Flatten, Reshape, and Squeeze Explained - Tensors for Deep Learning with PyTorch
text
Reshaping operations - Tensors for deep learning
Welcome back to this series on neural network programming. Starting with this post in this series, we'll begin using the knowledge we've learned about tensors up to this point and start covering essential tensor operations for neural networks and deep learning.

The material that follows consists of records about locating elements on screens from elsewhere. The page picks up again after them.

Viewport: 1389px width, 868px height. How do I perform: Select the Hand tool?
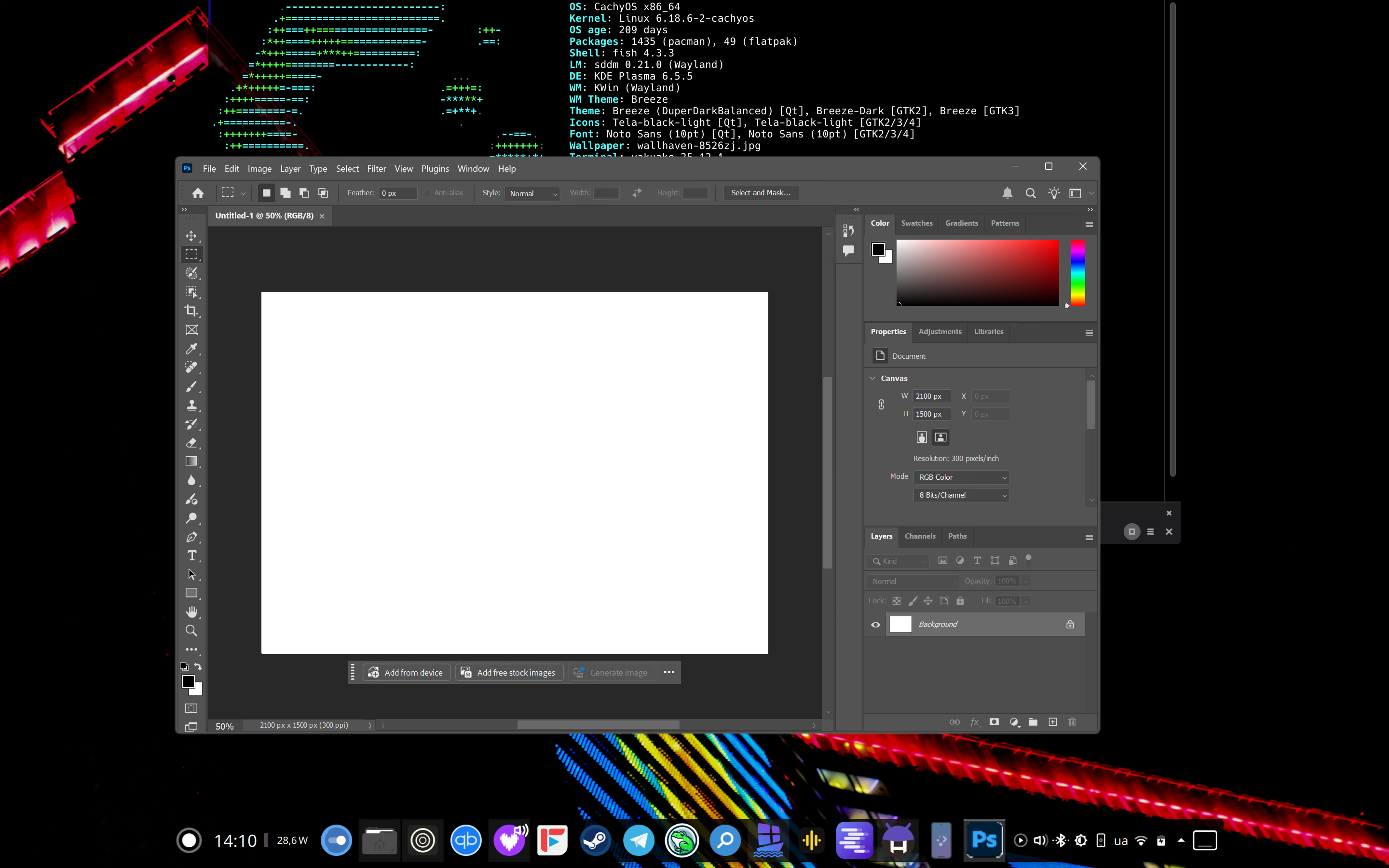coord(191,611)
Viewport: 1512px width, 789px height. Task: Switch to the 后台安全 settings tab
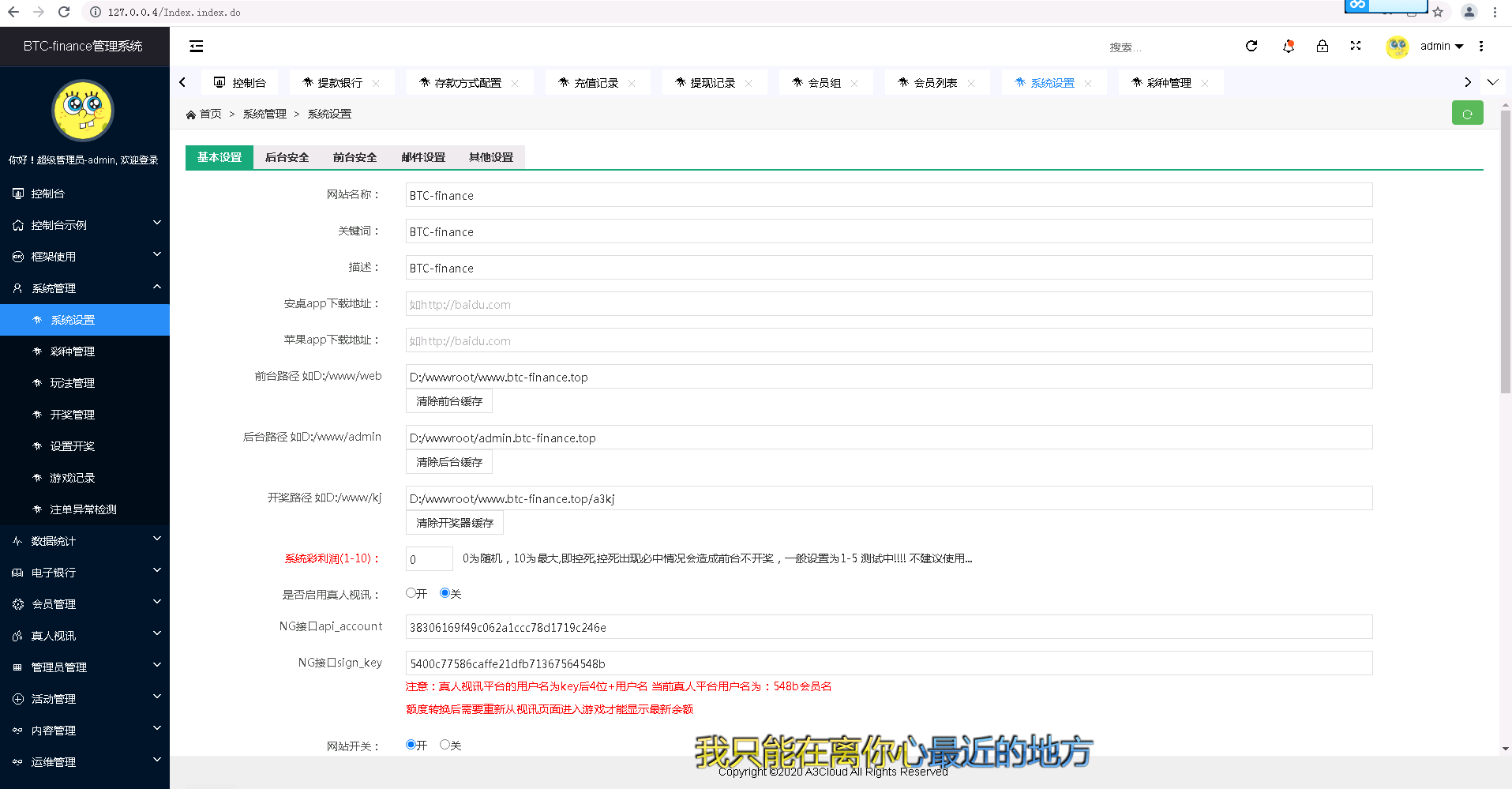[x=287, y=157]
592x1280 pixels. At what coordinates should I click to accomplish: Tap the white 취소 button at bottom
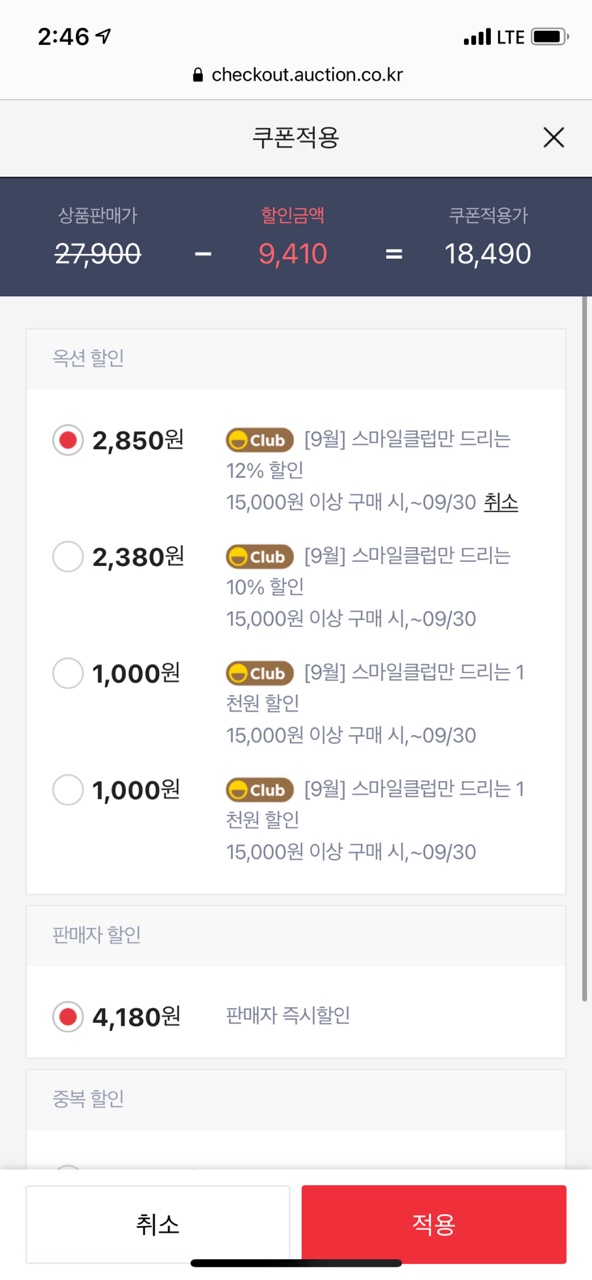point(158,1224)
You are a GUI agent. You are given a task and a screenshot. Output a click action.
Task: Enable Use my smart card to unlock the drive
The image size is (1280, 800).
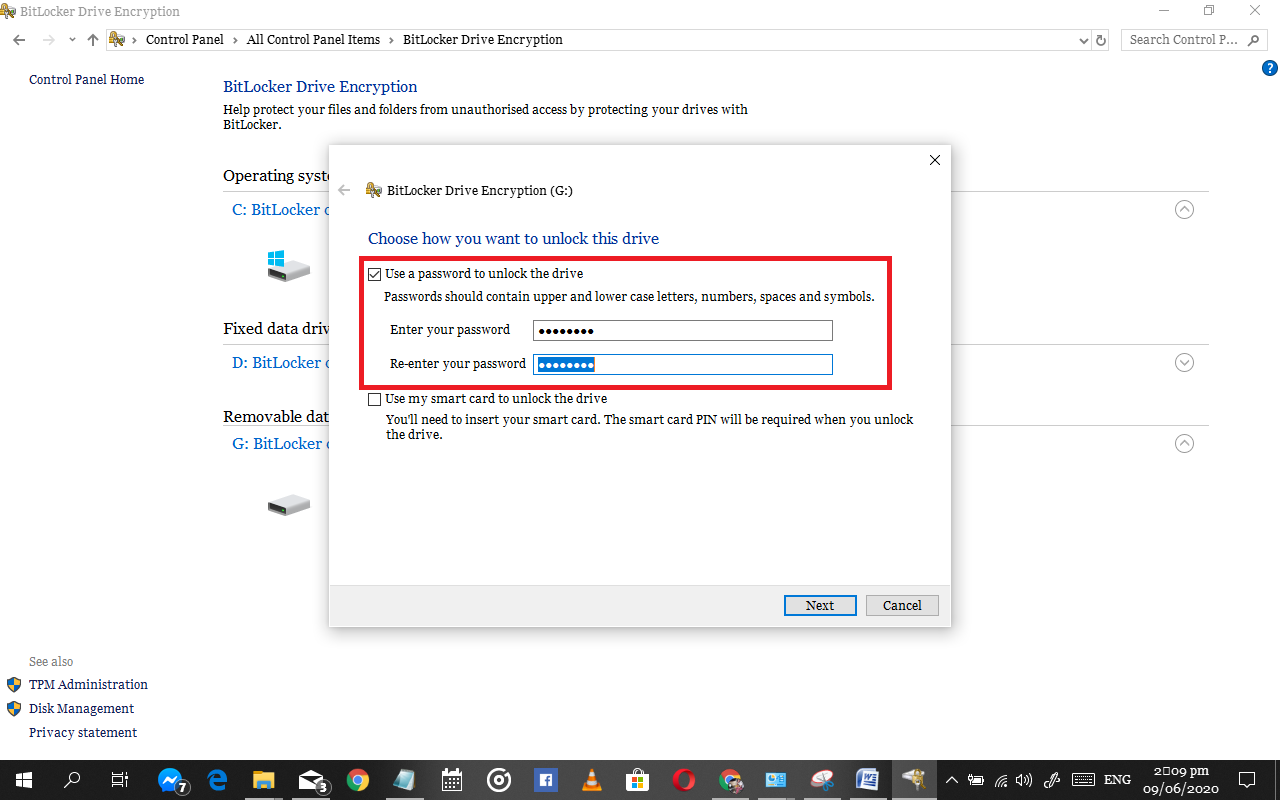click(x=374, y=398)
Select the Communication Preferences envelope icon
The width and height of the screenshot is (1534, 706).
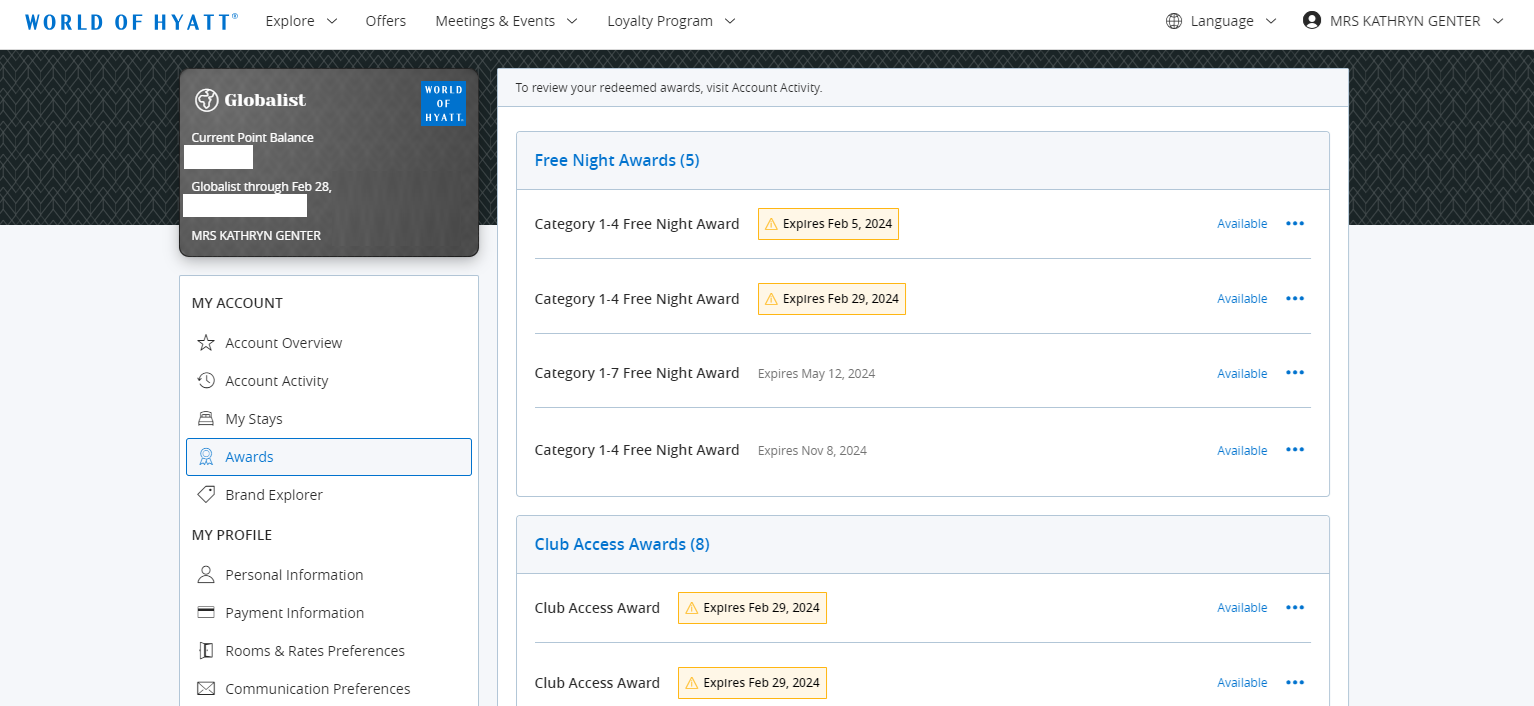205,688
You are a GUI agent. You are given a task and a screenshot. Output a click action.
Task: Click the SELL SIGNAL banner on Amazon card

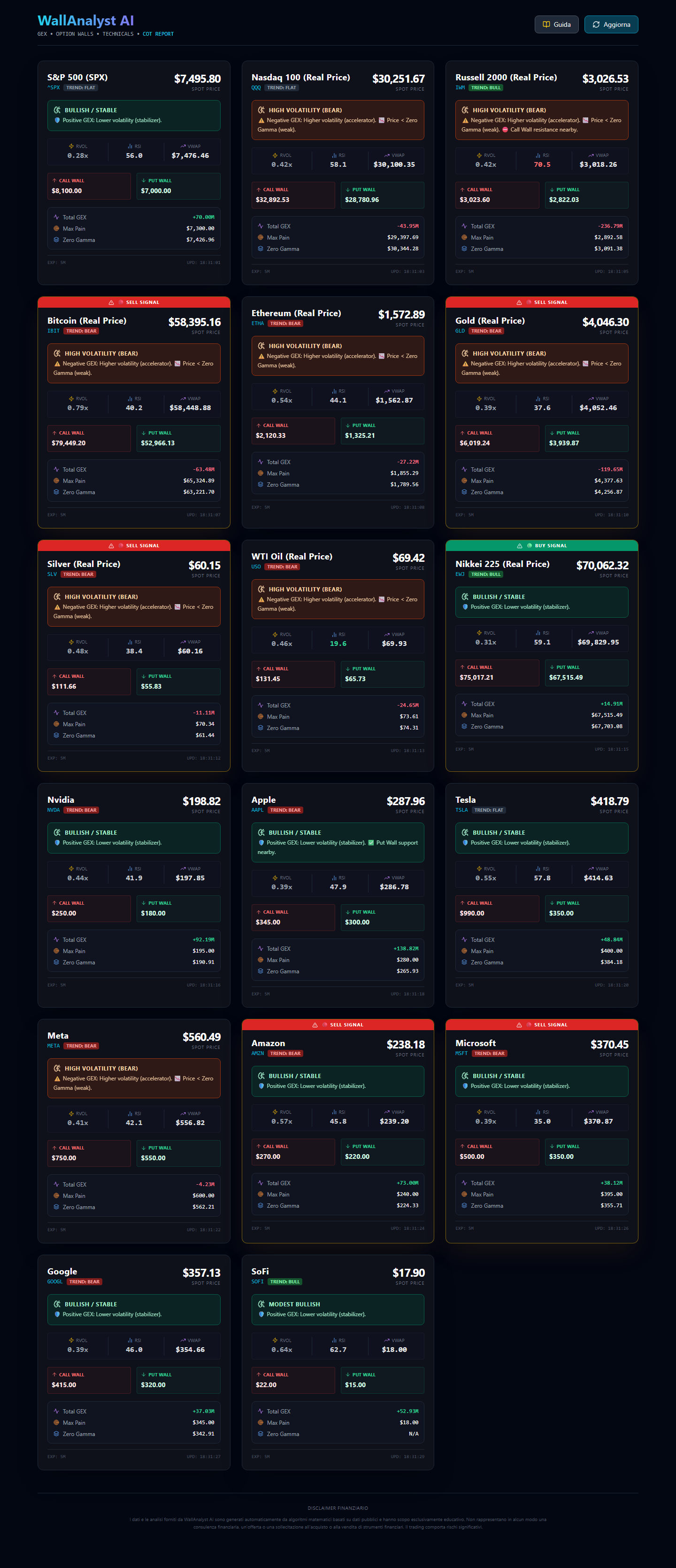click(x=338, y=1025)
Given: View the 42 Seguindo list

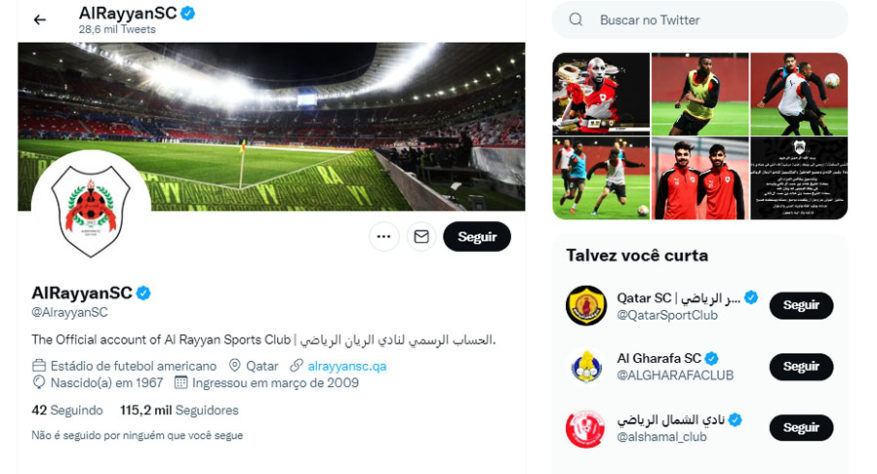Looking at the screenshot, I should coord(67,410).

We'll kick things off with reshaping operations. Without further ado, let's get started.
Tensor operation types
Before we dive in with specific tensor operations, let's get a quick overview of the landscape by looking at the main operation categories that encompass the operations we'll cover. We have the following high-level categories of operations:
- Reshaping operations
- Element-wise operations
- Reduction operations
- Access operations
There are a lot of individual operations out there, so much so that it can sometimes be intimidating when you're just beginning, but grouping similar operations into categories based on their likeness can help make learning about tensor operations more manageable.
The reason for showing these categories is to give you the goal of understanding all four of these by the end of this section in the series.
The goal of these posts on tensor operations is to not only showcase specific tensor operations commonly used, but to also describe the operation landscape. Having knowledge of the types of operations that exist can stay with us longer than just knowing or memorizing individual operations.
Keep this in mind and work towards understanding these categories as we explore each of them. Let's jump in now with reshaping operations.
Reshaping operations for tensors
Reshaping operations are perhaps the most important type of tensor operations. This is because, like we mentioned in the post where we introduced tensors, the shape of a tensor gives us something concrete we can use to shape an intuition for our tensors.
An analogy for tensors
Suppose we are neural network programmers, and as such, we typically spend our days building neural networks. To do our job, we use various tools.
We use math tools like calculus and linear algebra, computer science tools like Python and PyTorch, physics and engineering tools like CPUs and GPUs, and machine learning tools like neural networks, layers, activation functions, etc.
Our task is to build neural networks that can transform or map input data to the correct output we are seeking.
The primary ingredient we use to produce our product, a function that maps inputs to correct outputs, is data.
Data is somewhat of an abstract concept, so when we want to actually use the concept of data to implement something, we use a specific data structure called a tensor that can be efficiently implemented in code. Tensors have properties, mathematical and otherwise, that allow us to do our work.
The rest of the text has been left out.